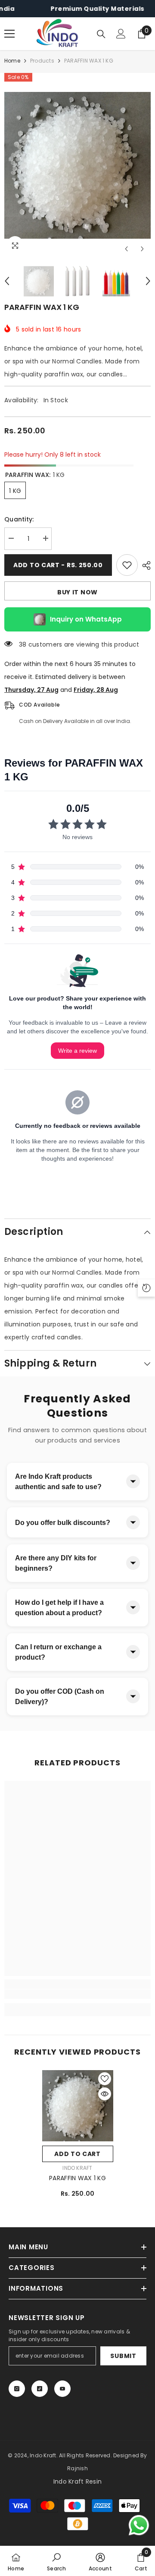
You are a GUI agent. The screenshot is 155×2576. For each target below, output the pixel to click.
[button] (126, 248)
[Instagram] (17, 2388)
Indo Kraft (77, 2168)
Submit (123, 2356)
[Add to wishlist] (127, 565)
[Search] (101, 34)
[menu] (9, 33)
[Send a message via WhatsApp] (139, 2525)
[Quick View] (104, 2093)
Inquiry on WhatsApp (86, 619)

_The problem:_
No line before the one containing "[Search] (101, 34)" should be copied; restate that line and all the rest through the end of the data above word for word.

_Result of this task:_
[Search] (101, 34)
[menu] (9, 33)
[Send a message via WhatsApp] (139, 2525)
[Quick View] (104, 2093)
Inquiry on WhatsApp (86, 619)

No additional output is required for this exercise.